● Source passage
————

It does not all involve starting from scratch. ‘You need the time and enthusiasm to go round the business to talk to people about how they are managing their information. They have all sorts of job titles but actually they are doing information management.’ This enables Stephen to pick up best practice, bring together ‘isolated strands’, use a formal, more corporate approach and then disseminate it to people who have no information management knowledge. The problem with the fragmented approach of the past is that the solutions individuals have devised in isolation may not fit together.

There are limits to what can be achieved without improving the technology in response to the changing environment. Until now, there has been no electronic records management system, but this is now higher up the departmental agenda. The problem is quite big. ‘Eighty thousand people are creating e-documents, most of which can’t be retrieved through keyword searching,’ Stephen says. ‘People sometimes struggle to find what they need to do their job. With Freedom of Information we are going to have to be able to search those documents. An electronic records management system would help us to work in a more structured way.’

Stephen had a staff of 45 in his previous job at the Foreign and Commonwealth Office. In the new team at the Revenue, the challenge has been to ‘work with people in the business, understand what they are doing, put them in contact with other people, provide advice, corporate governance and frameworks’. The only way to cope has been to deal with information management problems by devising and articulating a corporate framework to replace the old individual departmental approach. ‘We are very much enablers, facilitators, influencers and communicators, as opposed to having more traditional management-type roles.’

He is building the organisation’s metadata strategy. A taxonomy has been developed, which will do part of what is wanted. Enhancing it involves contacting a lot of people to identify overlaps and synergies. And three sets of guidance on good practice are being issued — on email management, shared drives and electronic records.

————

● Prompt 1
Answer these questions about the information management passage.
(a) How many people are creating e-documents?
(b) How many staff did Stephen have in his previous job at the Foreign and Commonwealth Office?
(c) What three subjects does the good-practice guidance cover?
● Prompt 2
Edit the information management passage, starting at "It does not" and ending at "not fit together.", and put "energy" in place of "enthusiasm".

Element and text position data:
————

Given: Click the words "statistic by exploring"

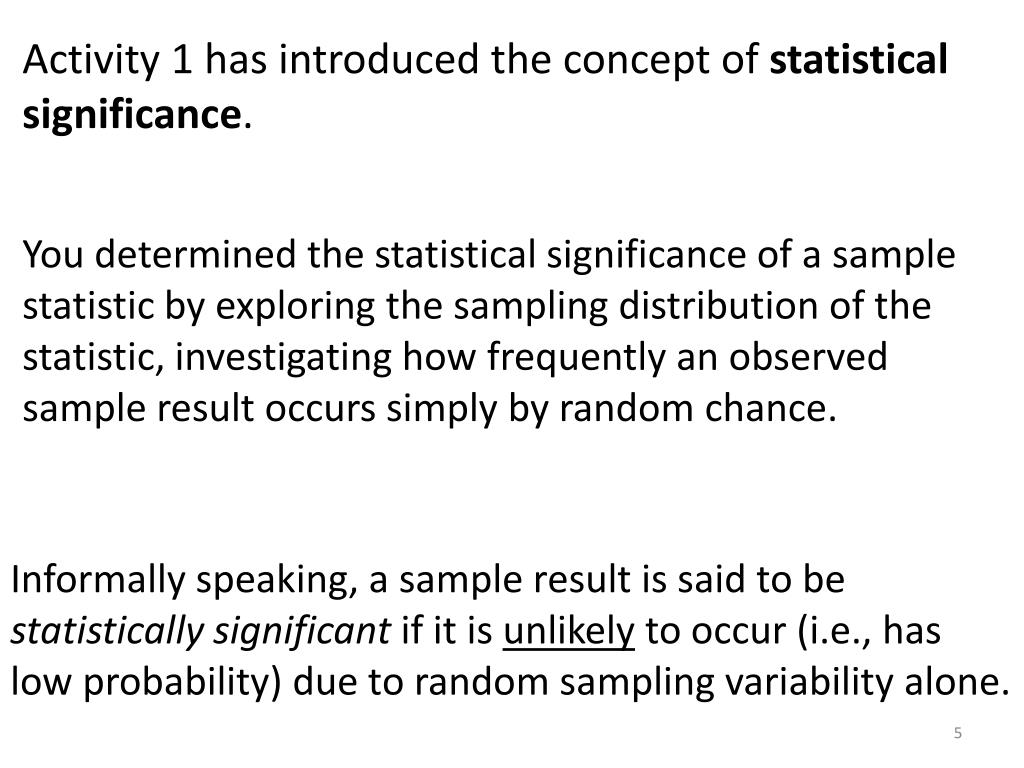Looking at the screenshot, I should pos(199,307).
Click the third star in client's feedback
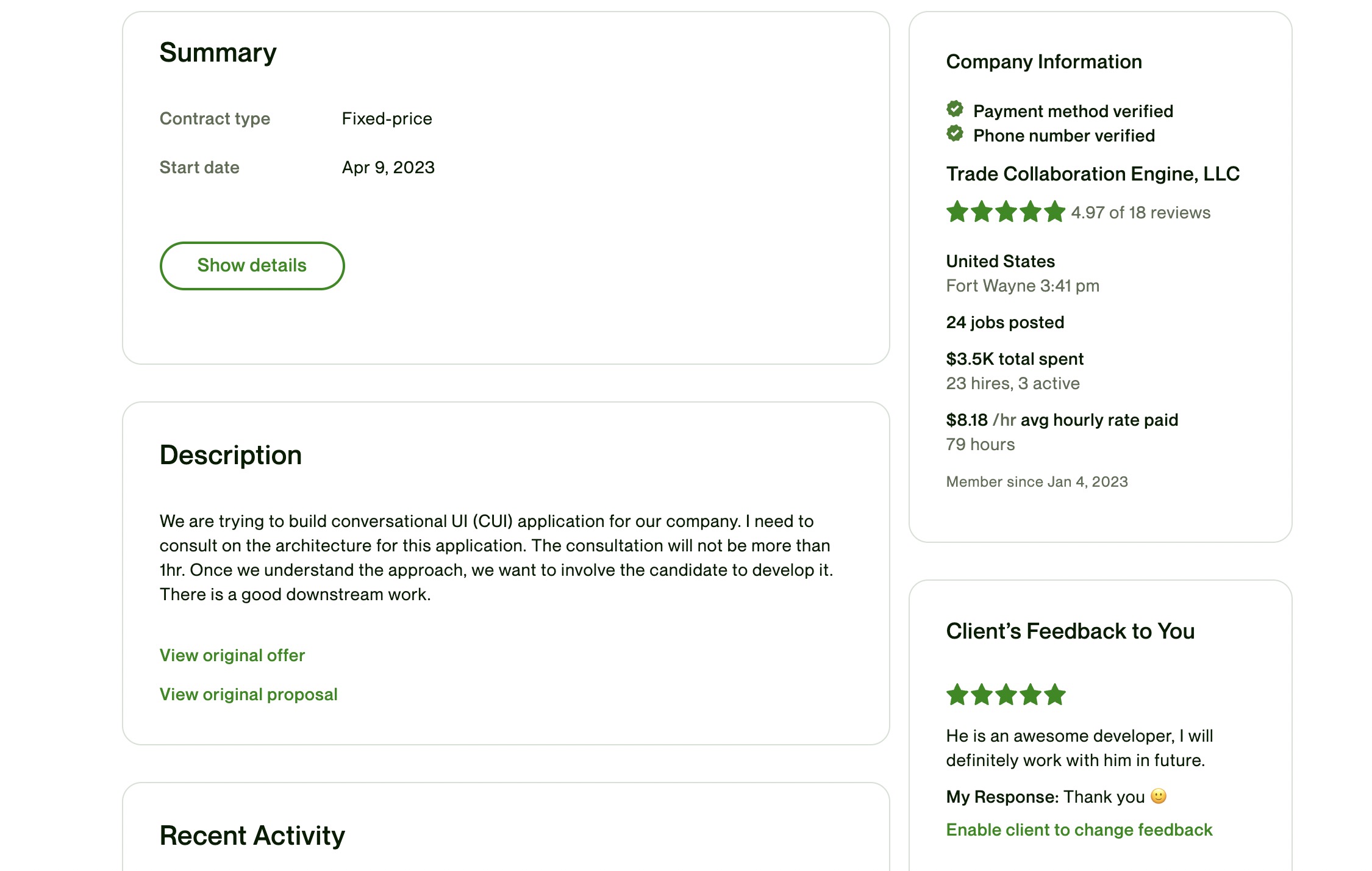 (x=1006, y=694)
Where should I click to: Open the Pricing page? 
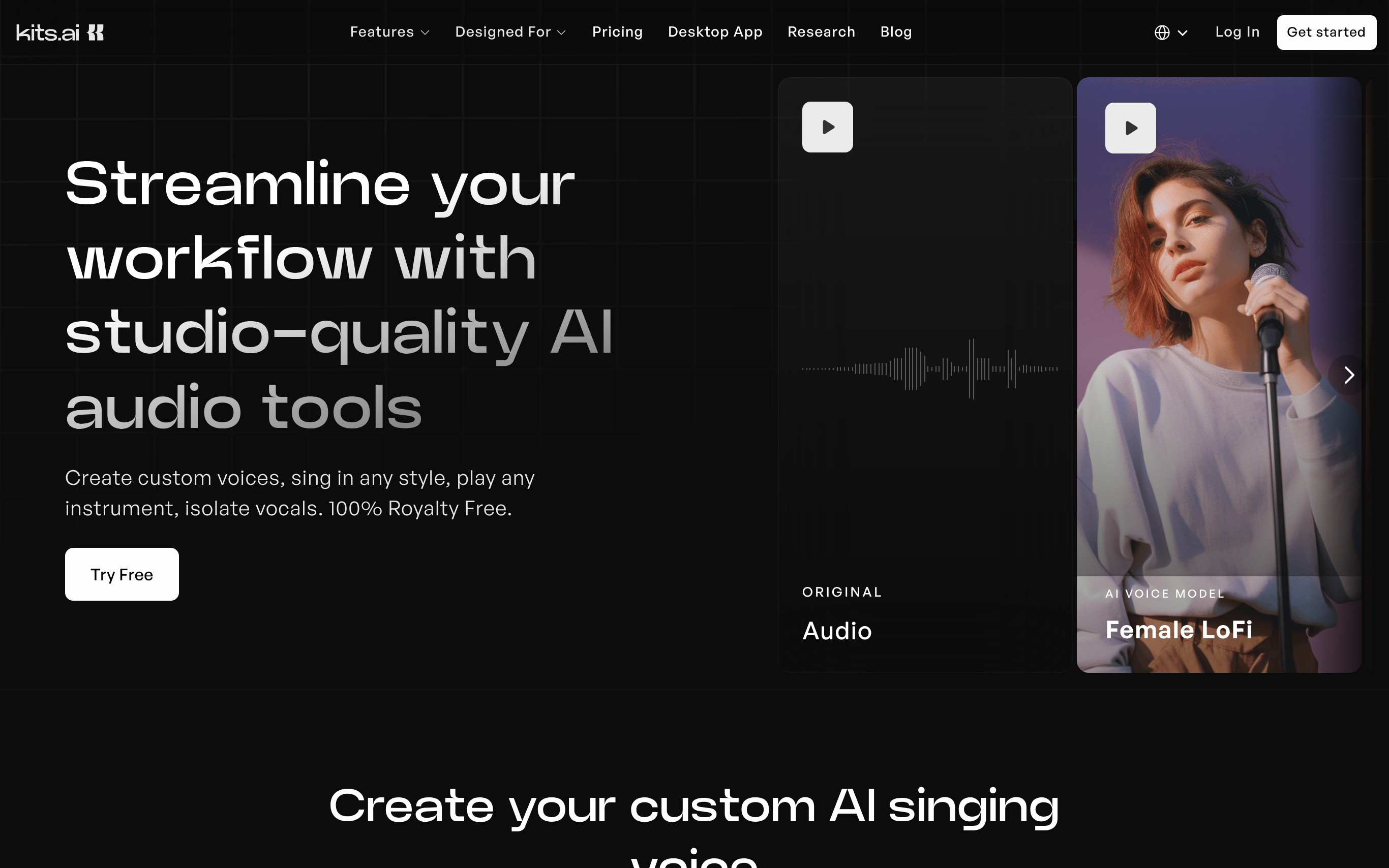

————

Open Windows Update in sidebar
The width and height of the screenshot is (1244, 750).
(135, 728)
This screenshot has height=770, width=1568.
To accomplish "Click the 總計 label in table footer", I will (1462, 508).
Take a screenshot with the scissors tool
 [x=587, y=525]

————

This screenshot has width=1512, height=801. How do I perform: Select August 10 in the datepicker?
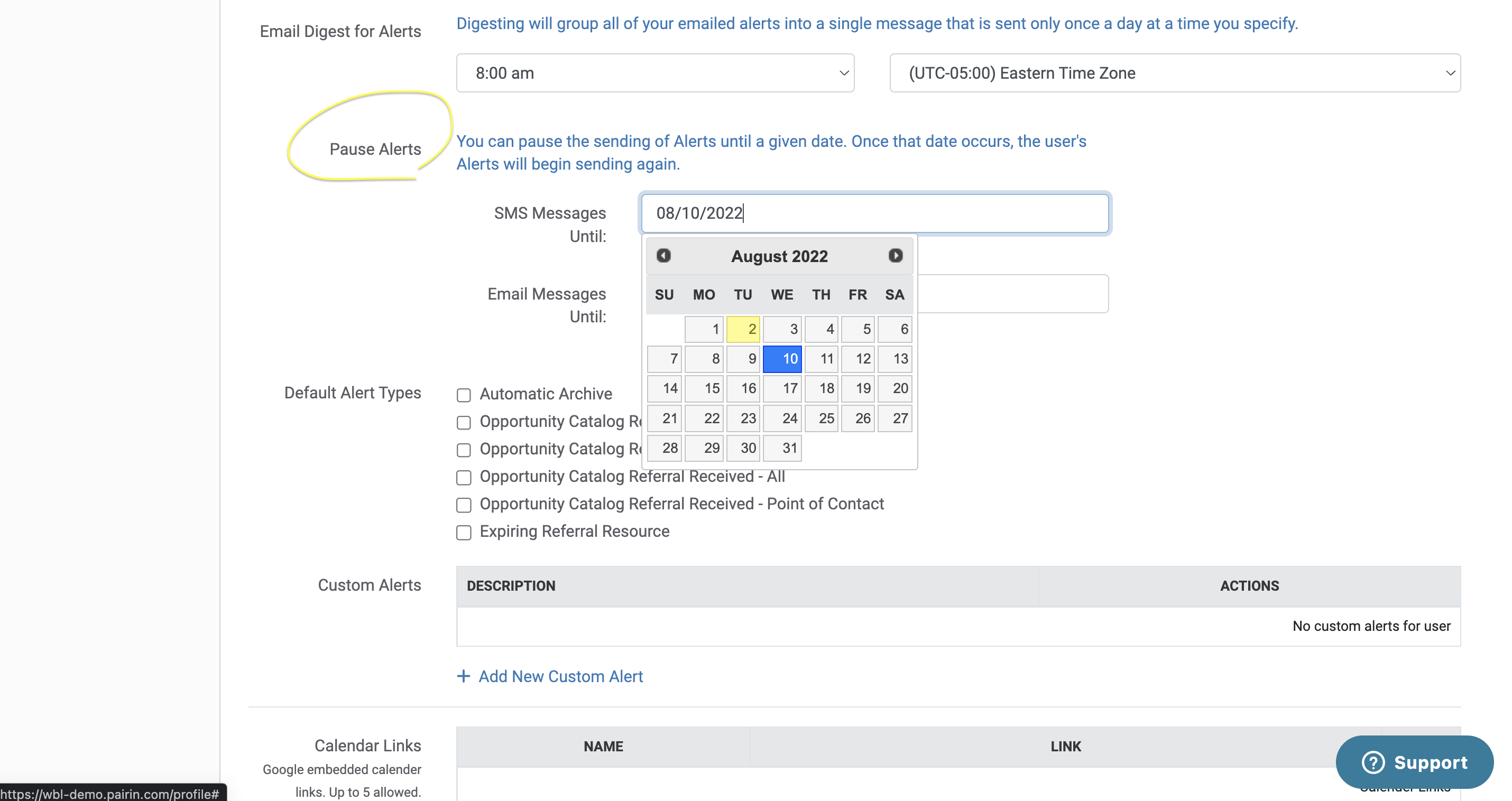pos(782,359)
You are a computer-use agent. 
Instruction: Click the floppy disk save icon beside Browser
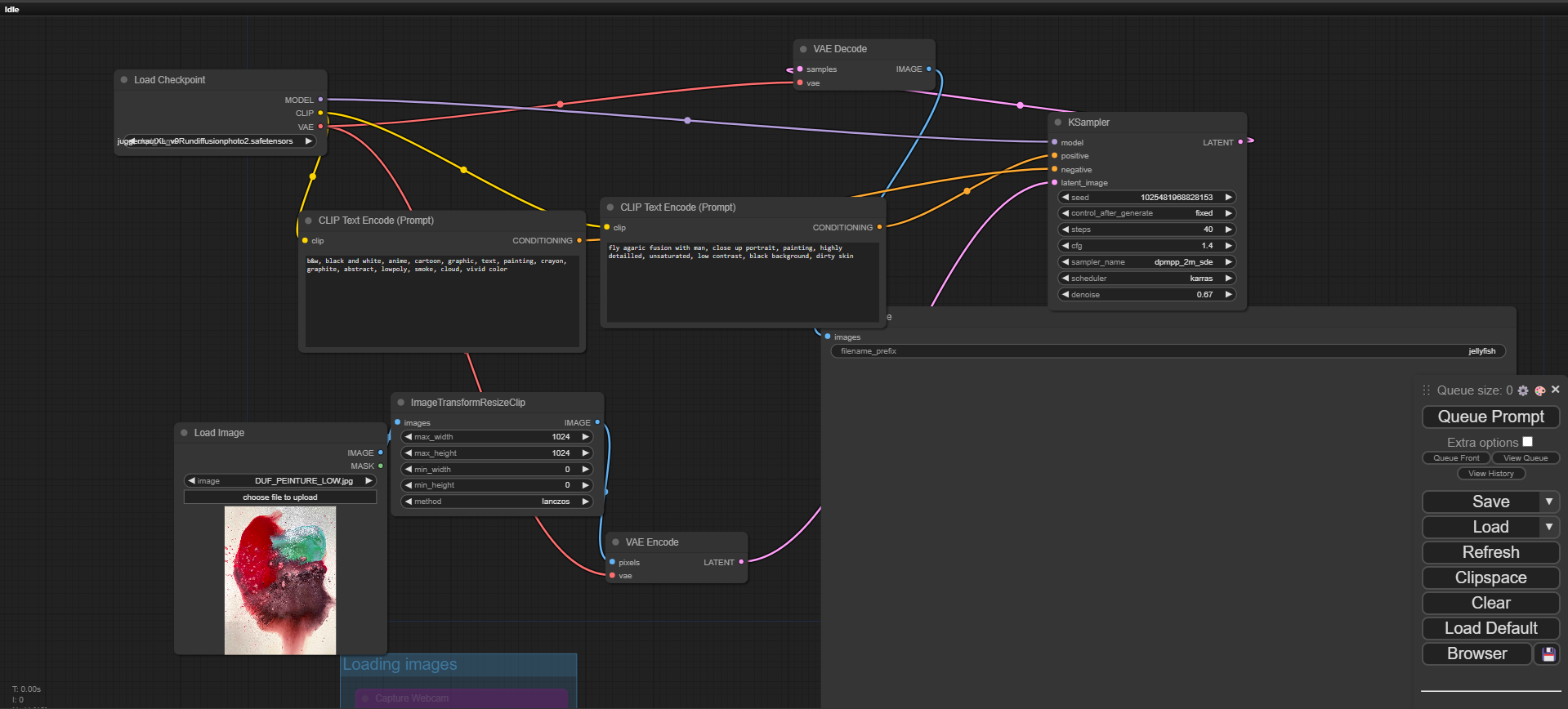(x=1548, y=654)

————

● Complete output 1
(a) Eighty thousand.
(b) 45.
(c) Email management, shared drives and electronic records.

● Complete output 2
It does not all involve starting from scratch. ‘You need the time and energy to go round the business to talk to people about how they are managing their information. They have all sorts of job titles but actually they are doing information management.’ This enables Stephen to pick up best practice, bring together ‘isolated strands’, use a formal, more corporate approach and then disseminate it to people who have no information management knowledge. The problem with the fragmented approach of the past is that the solutions individuals have devised in isolation may not fit together.